HC Deb 27 November 1991 vol 199 cc906-7
11. Mr. Dalyell

To ask the Secretary of State for Trade and Industry what discussions Ministers in his Department have had with the Government of Guyana concerning trade since 1986.

Mr. Sainsbury

My right hon. Friend the Member for Plymouth, Sutton (Mr. Clark), when Minister for Trade, met President Hoyte and Mr. Winston Murray, the then Guyanese Minister for Trade and Tourism, in 1987. He met Mr. Murray again in 1988.

Mr. Dalyell

May I ask the Minister a question of which I have given the Department of Trade and Industry notice? Is it true that a former DTI Minister, who happens to be the current treasurer of the Conservative party—the noble Lord Beaverbrook—in five months made a profit of £50 million by purchasing and then selling a huge tract of the fragile Guyana rain forest? How will that square at the environment conference at Rio de Janeiro as an example of what the British do to try to save the rain forest?

Mr. Sainsbury

The financial details of the transaction to which the hon.
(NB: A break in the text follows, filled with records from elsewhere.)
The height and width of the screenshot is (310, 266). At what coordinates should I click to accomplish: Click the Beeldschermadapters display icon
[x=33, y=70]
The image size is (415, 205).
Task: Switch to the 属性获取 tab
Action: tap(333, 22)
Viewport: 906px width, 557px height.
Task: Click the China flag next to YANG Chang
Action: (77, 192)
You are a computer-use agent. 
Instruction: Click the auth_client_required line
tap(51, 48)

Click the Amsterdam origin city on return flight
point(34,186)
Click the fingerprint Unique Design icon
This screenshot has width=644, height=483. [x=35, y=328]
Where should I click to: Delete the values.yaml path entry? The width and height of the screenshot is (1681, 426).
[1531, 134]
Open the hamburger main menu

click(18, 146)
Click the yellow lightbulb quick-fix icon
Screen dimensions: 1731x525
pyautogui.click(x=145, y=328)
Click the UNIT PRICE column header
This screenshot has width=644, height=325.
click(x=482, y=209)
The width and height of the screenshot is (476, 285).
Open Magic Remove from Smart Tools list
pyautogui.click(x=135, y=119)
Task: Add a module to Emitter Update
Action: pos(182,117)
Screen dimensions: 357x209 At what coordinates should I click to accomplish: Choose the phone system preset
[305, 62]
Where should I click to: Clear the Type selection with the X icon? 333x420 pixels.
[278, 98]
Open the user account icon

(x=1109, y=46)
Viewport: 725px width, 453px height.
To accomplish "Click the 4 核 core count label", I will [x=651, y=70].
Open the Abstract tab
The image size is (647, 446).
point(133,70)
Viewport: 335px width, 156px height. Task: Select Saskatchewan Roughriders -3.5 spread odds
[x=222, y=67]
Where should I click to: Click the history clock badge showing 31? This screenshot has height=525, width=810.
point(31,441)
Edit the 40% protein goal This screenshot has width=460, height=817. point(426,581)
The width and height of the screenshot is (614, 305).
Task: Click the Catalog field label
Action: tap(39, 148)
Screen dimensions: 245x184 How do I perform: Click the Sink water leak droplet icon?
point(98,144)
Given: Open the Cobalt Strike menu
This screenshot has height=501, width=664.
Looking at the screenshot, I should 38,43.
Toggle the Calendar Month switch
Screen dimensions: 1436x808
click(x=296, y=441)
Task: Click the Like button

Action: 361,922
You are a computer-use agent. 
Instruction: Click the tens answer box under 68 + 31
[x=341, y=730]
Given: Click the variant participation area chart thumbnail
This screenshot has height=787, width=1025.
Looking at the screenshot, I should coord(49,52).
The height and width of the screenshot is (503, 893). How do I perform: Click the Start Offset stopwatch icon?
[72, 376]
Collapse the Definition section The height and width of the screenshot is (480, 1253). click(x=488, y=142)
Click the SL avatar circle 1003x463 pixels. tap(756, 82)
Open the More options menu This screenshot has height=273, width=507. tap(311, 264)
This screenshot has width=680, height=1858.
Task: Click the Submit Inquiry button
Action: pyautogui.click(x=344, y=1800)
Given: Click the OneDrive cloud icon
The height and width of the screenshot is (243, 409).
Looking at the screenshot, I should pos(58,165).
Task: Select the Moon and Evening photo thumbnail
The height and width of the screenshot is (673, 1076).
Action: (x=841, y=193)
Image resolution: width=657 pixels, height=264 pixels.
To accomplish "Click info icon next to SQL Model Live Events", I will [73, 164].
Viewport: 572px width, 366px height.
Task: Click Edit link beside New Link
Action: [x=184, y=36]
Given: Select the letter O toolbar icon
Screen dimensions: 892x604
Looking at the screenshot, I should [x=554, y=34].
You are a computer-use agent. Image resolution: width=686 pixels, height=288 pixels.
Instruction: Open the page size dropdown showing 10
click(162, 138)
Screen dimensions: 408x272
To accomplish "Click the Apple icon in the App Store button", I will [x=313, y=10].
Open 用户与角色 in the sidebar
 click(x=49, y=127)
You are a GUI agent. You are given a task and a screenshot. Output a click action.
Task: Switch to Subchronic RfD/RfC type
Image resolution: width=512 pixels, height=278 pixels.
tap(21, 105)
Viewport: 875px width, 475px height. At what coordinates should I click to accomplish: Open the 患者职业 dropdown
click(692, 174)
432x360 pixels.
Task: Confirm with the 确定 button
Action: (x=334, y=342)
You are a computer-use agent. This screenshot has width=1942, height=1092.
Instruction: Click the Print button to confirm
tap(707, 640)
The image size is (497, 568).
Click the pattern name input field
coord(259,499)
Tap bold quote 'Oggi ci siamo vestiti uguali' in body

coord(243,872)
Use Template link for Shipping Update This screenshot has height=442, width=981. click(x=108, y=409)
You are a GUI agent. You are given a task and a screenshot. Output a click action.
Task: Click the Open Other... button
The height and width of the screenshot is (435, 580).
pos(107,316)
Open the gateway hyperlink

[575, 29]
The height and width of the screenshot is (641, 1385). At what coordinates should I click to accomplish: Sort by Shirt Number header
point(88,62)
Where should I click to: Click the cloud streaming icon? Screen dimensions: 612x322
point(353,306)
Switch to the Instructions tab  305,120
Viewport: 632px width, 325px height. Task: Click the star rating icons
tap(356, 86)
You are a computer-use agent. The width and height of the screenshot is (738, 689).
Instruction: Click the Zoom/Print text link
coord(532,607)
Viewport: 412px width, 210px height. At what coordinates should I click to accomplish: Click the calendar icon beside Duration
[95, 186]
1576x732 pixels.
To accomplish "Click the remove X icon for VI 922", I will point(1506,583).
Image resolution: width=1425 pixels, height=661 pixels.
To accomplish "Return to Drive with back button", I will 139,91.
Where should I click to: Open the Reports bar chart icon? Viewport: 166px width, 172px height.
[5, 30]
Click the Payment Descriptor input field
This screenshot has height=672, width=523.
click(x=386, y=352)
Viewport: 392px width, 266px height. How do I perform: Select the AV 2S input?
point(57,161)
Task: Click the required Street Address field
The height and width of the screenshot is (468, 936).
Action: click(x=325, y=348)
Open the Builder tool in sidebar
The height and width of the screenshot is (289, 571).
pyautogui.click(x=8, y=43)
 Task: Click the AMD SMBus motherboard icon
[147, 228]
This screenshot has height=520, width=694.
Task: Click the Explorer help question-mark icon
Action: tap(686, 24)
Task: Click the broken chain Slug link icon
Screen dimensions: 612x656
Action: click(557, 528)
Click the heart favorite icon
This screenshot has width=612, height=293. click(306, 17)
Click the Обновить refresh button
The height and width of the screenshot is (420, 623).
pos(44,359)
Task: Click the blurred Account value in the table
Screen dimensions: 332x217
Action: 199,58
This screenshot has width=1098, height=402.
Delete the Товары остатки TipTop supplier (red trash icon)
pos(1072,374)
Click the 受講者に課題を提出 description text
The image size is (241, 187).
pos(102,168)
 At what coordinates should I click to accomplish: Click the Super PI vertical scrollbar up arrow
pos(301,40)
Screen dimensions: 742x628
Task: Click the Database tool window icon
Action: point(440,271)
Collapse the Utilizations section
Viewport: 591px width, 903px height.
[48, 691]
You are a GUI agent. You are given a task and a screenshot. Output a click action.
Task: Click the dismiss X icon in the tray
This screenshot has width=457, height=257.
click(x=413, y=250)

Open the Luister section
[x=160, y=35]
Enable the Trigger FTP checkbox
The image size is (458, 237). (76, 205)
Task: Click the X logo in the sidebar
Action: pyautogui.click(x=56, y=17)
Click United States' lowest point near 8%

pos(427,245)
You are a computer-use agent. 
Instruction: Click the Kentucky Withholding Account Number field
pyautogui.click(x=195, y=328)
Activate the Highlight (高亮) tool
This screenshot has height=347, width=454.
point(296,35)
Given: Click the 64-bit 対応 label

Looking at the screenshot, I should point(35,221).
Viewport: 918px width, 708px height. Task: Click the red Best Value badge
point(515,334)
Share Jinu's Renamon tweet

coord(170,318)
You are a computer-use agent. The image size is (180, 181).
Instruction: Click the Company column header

Member referred, and which bear no resemblance to those that he described, took place two years after my noble Friend left the Government. We all know of the hon. Gentleman's concern for environmental protection and for tropical and rain forests, but the article in The Guardian—I stress, The Guardian—drew attention to the fact that the proposal was to take only 20 cu m of wood per hectare, which is only eight trees, every 20 years. That was the first time that there had been a programme for sustainable forestry management in Guyana.

Mr. Dickens

When my hon. Friend next meets Ministers from Guyana and other countries, will he explain that they should buy British goods because they are best? He could remind them that since 1981, the volume of manufactured exports from the United Kingdom has outstripped that of France, Germany, Japan and the United States of America. That is why we are a great nation and why my hon. Friend should attack the Opposition, who constantly talk it down. We are not a small nation, but a great nation.

Mr. Sainsbury

I hope that the true and forceful points that my hon. Friend made were heard by Opposition Members and that they will take note of the success of British industry. I assure my hon. Friend that when I meet Guyanese Ministers—or, indeed, Ministers from any country—I take every opportunity to promote British exports.

Mrs. Fyfe

Surely the Minister feels some embarrassment about the fact that a former Minister at his Department bought a Guyanese asset for £9.7 million and sold it a few months later for £62 million worth of shares? How are Guyanese people expected to buy goods from Britain or anywhere else when they are so impoverished? How will they repay their debt when the poorest of the poor are cheated in such a way? Is not it frustrating for aid agencies across the globe to have their efforts swept aside by deals such as this, which cheat the people of Guyana?

Mr. Sainsbury

I have already pointed out that the financial details of the transaction were, as I understand them, nothing like those suggested by the hon. Lady or her hon. Friend the Member for Linlithgow (Mr. Dalyell). The forest involved in the transaction had been losing substantial sums of money under Guyanese Government management. As a result of the transaction not only will there be substantial investment and sustainable forestry, but 450 jobs that would otherwise have been lost will be preserved.

Mr. Dalyell

On a point of order, Mr. Speaker. In view of the unsatisfactory answer, I shall seek to raise the matter on the Adjournment.